Aynı şeyi bana söylediklerinde ben şöyle derdim: “Lan oğlum, bir dernek düşünün ki o derneğin bütün kadınları denize bikini ile girmekteler, sizinkiler derneğin kapısına çarşaflı kadınlarla dayanıyorlar. Kapıcı ‘N’olamaz!’ deyince de ‘Bizim kadınlarımız namusludur, bikini giymezler!’ diye kasalıyorlar ve kostaklanarak geri dönüyorlar.”

Biraz önce televizyondan öğrendim: 14 Ağustos 2001 günü kurulan parti 23 yaşına girecekmiş. Bu cenaze törenine, 16 Eylül 2001 günü Hürriyet Pazar’da yayımlanan “AK Parti’nin Kollektif Aklı” yazımla kutlamaya katılacağım:

[Franz Kafka’nın “Değişim” adlı romanının kahramanı Gregor Samsa, bir sabah uyandığında kendini hamamböceği olarak bulur.

Bizim teokratik devlet mecnunu, şeriat düşkünü, ümmet meftunu, Arapperest siyasal İslamcılarımız da tıpkı Gregor Samsa gibi, bir sabah uyanınca kendilerini “muhafazakâr demokrat” olarak bulmuşlar.

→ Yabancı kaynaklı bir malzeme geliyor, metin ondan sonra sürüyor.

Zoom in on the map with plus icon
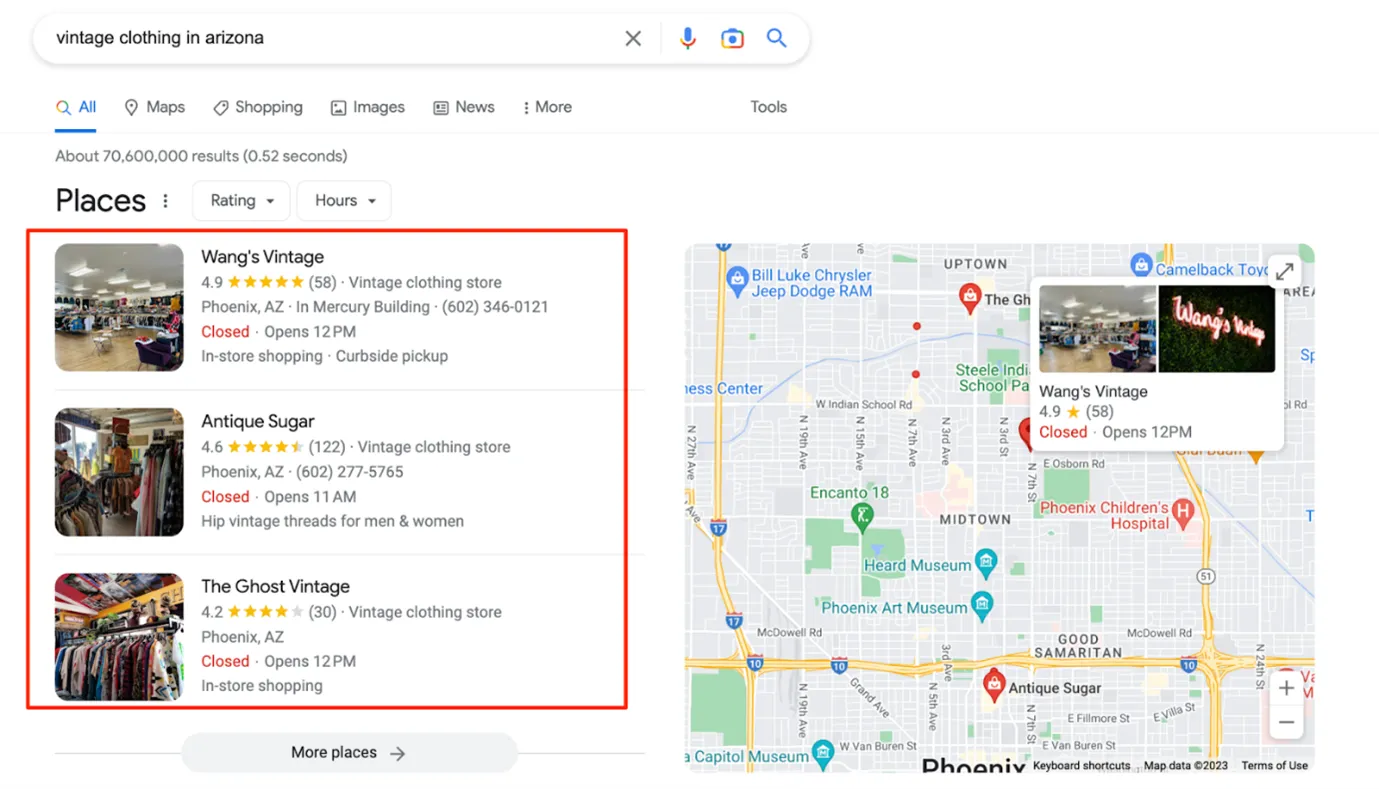 [1286, 688]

“Bulmuşlar” diyorum, çünkü bu değişimin herhangi bir tanığı yok. Kendi sözleri. Kendi sözleri olunca da, sabıkaları olduğu için, inanmak biraz zor. Kimse kendilerinden değişmelerini istemedi. Çok önemli bir nedeni olmalı ki, ağır suç işledikleri için yıllarca hapiste kalmış sabıkalılar gibi “Biz değiştik!” diyorlar. 

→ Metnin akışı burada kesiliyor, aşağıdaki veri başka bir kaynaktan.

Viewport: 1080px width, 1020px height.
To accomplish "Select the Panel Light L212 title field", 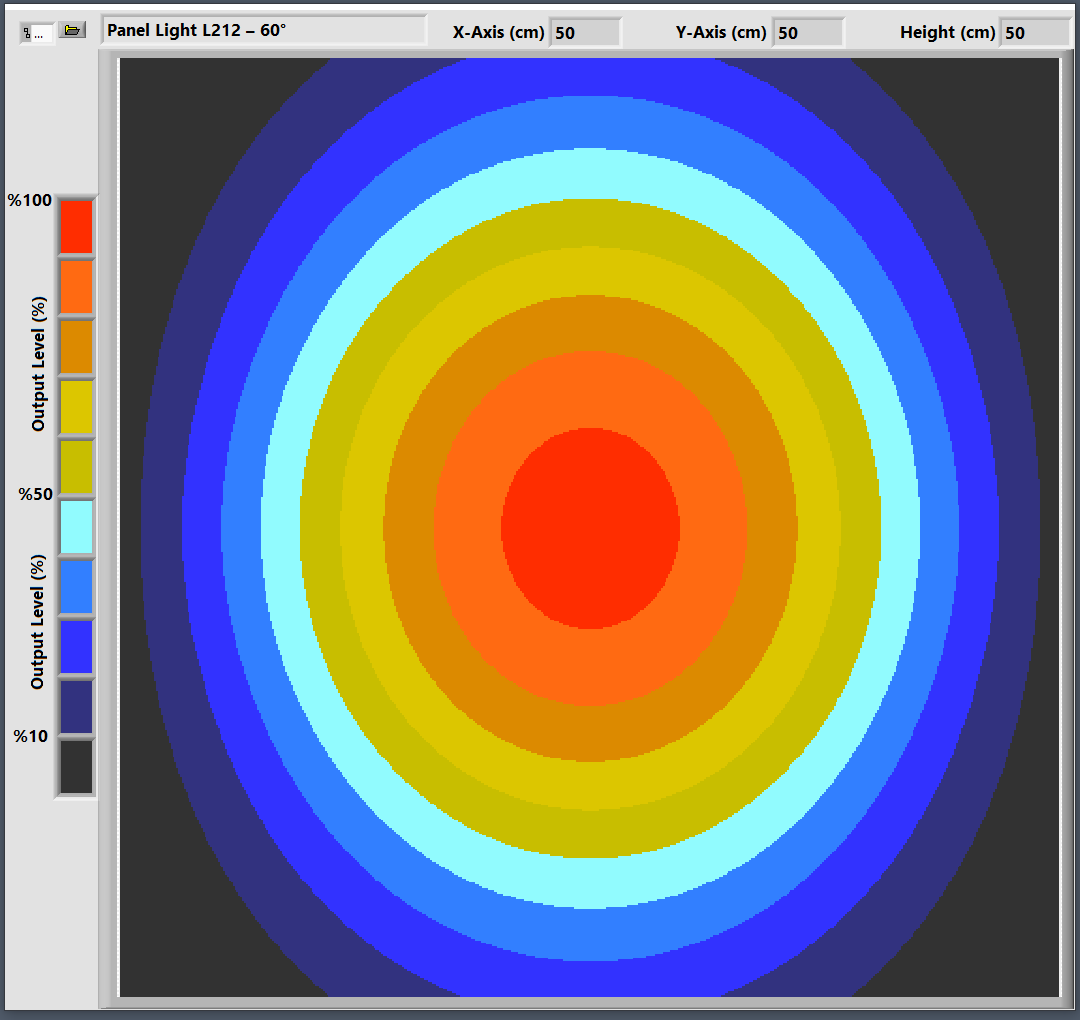I will [x=263, y=31].
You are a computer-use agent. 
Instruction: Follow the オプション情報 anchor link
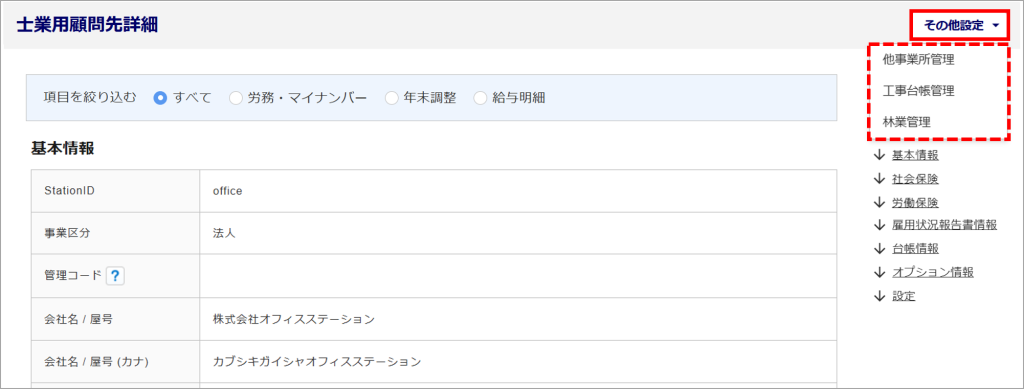(x=933, y=273)
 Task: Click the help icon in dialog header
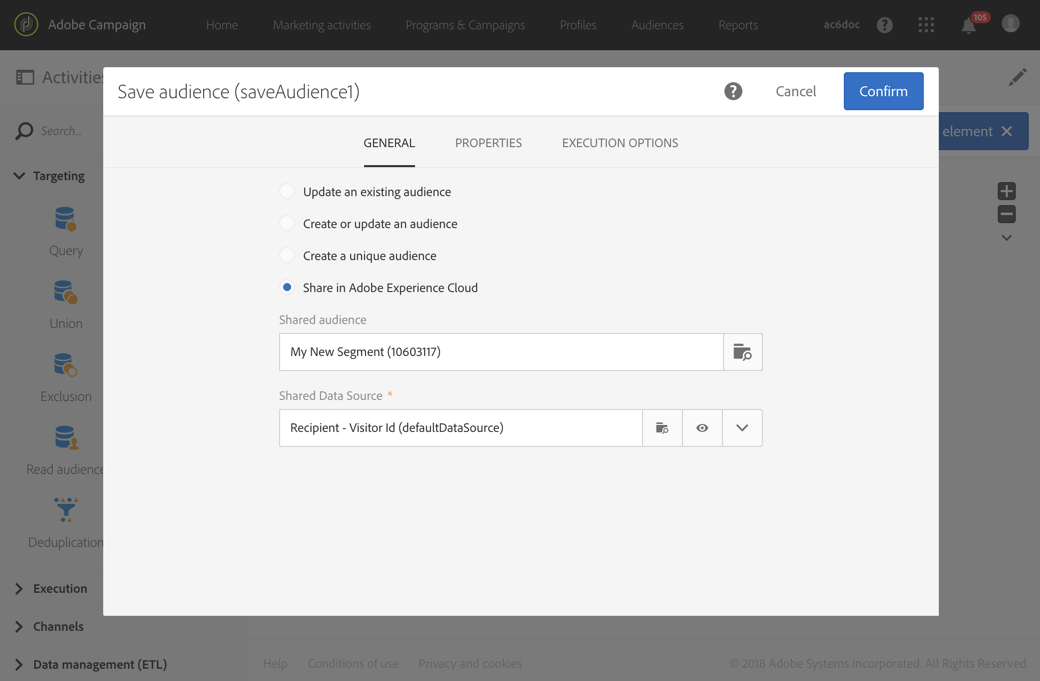733,91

R.T. Erdoğan&Arkadaşları’nın değişip değişmemelerinin aslında beni ilgilendirmemesi gerekir. Ne var ki, Cumhuriyet ve başta laiklik olmak üzere cumhuriyet ilkelerini içlerine sindirmeleri hem kendilerinin hem de ülkenin yararına. Bu nedenle, değişim bu bağlamda ise, buna kayıtsız kalmam olanaksız.  

Bu konuda düşünmeyi sürdürelim: AK Parti’sinin başkanı R.T. Erdoğan, roman kahramanı Gregor Samsa gibi bir mutasyona uğrayıp değişti diyelim. Abdullah Gül, Abdüllatif Şener, Bülent Arınç ve öteki zevat nasıl olup da hep birlikte koro ve kitle halinde değiştiler? Aynı anda yumurtadan çıkarak kanatlanıp uçan kelebekler gibi.

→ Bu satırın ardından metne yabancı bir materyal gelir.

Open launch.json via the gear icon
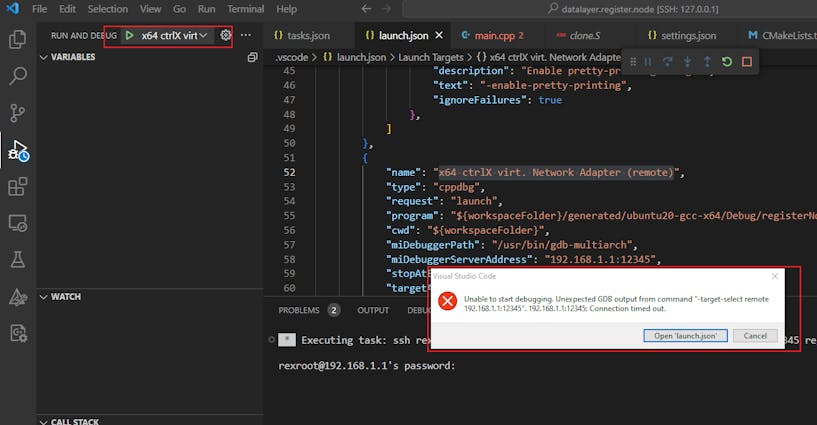 pos(226,35)
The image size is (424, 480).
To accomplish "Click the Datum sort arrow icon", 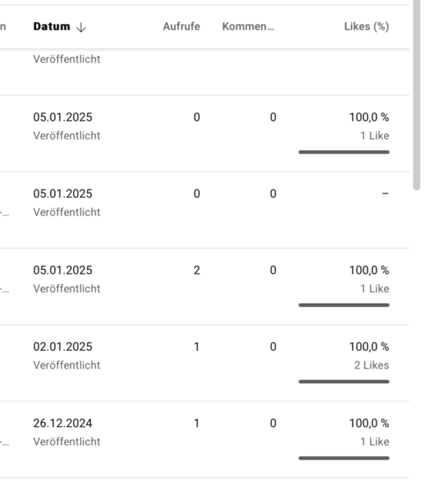I will (81, 27).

Bunun da cevabı hazır. Akılları gibi (akılları kollektifmiş) değişimleri de kollektif bunların. Her şeyleri kollektif: Gözleri, kulakları, ağızları, elleri, ayakları... Her şeyleri kollektif!

İlk kez partinin kuruluş basın toplantısında “kollektif akıl”dan söz etmişti R.T. Erdoğan. 26 Ağustos 2001 tarihli Akit gazetesinde yayımlanan röportajında da bu kavramı kullanıyor.

Gazetenin muhabirleri Serdar Arseven ile Kenan Kıran ortaklaşa soruyorlar:

“AK Parti, seçime kadar herhangi bir koalisyonun içinde yer alabilir mi? Böyle bir teklif gelse...”

R.T. Erdoğan yanıtlıyor:

“Bu benim tek başına karar verebileceğim bir konu değil. Az önce de söyledim. Biz kollektif aklın temsil edildiği bir parti olacağız. Bu konu gündeme gelirse oturup kendi aramızda konuşuruz. Bu konuda konuşmak için çok erken.”

R.T. Erdoğan’ın “Daha önce söyledim” dediği cümle de şu:

“Bir diğer özelliğimiz, tekelci liderlik anlayışına son vermektir. Kollektif aklın temsil edildiği bir liderlik anlayışını benimsiyoruz.”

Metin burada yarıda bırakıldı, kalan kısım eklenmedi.